Described herein are techniques for fusing Radar/LiDAR information with camera information to improve vision algorithm performance. The approach uses low level fusion where raw active sensor information (detection, range, range-rate, and angle) are sent to the vision processing stage. The approach takes advantage of active sensor information early in vision processing. The disclosure is directed to Advanced Driver Assistance Systems (ADAS) and autonomous vehicles. In these systems, multiple sensors are used to detect obstacles around the vehicle.


BACKGROUND OF INVENTION

Current ADAS and autonomous vehicle systems use multiple sensors to detect obstacles around the vehicle. Most fusion systems use high level fusion as shown in the FIG. 1. In the figure, Radar 100 generates Radar Detection unit (RDUs), and a camera 102 generates an image. Each sensor then processes the information 104, 106 independently. The information from each sensor is then merged 108 to confirm object detection. Simple fusion strategies are used such as AND/OR etc. Using AND strategy, for example, means that both sensors must agree before a detection is declared valid.

Recorded data:
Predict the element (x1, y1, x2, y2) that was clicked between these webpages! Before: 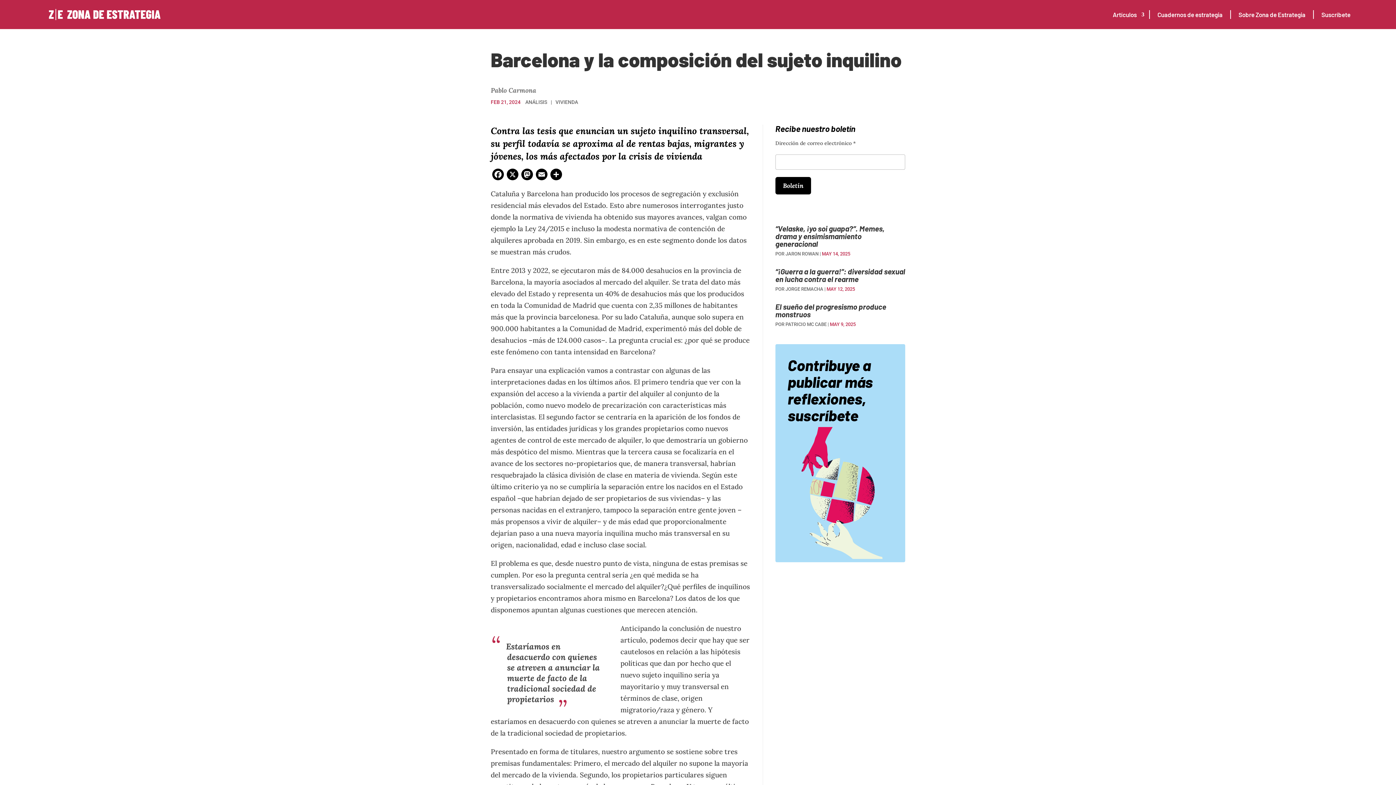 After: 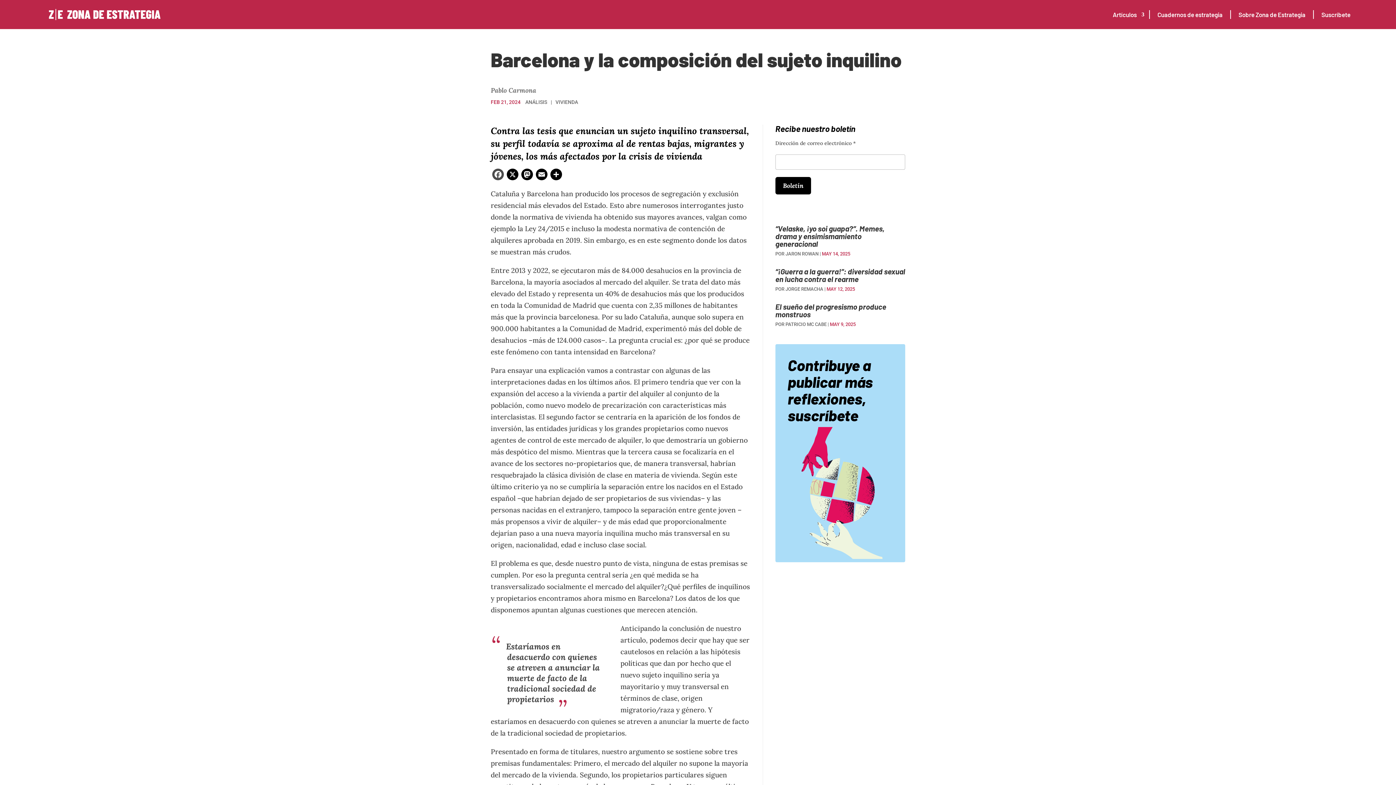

Directions:
Update the sensor fusion passage so that "high level fusion" becomes "late fusion". Begin at the words "BACKGROUND OF INVENTION" and stop after "is declared valid.".

Result for this task:
BACKGROUND OF INVENTION

Current ADAS and autonomous vehicle systems use multiple sensors to detect obstacles around the vehicle. Most fusion systems use late fusion as shown in the FIG. 1. In the figure, Radar 100 generates Radar Detection unit (RDUs), and a camera 102 generates an image. Each sensor then processes the information 104, 106 independently. The information from each sensor is then merged 108 to confirm object detection. Simple fusion strategies are used such as AND/OR etc. Using AND strategy, for example, means that both sensors must agree before a detection is declared valid.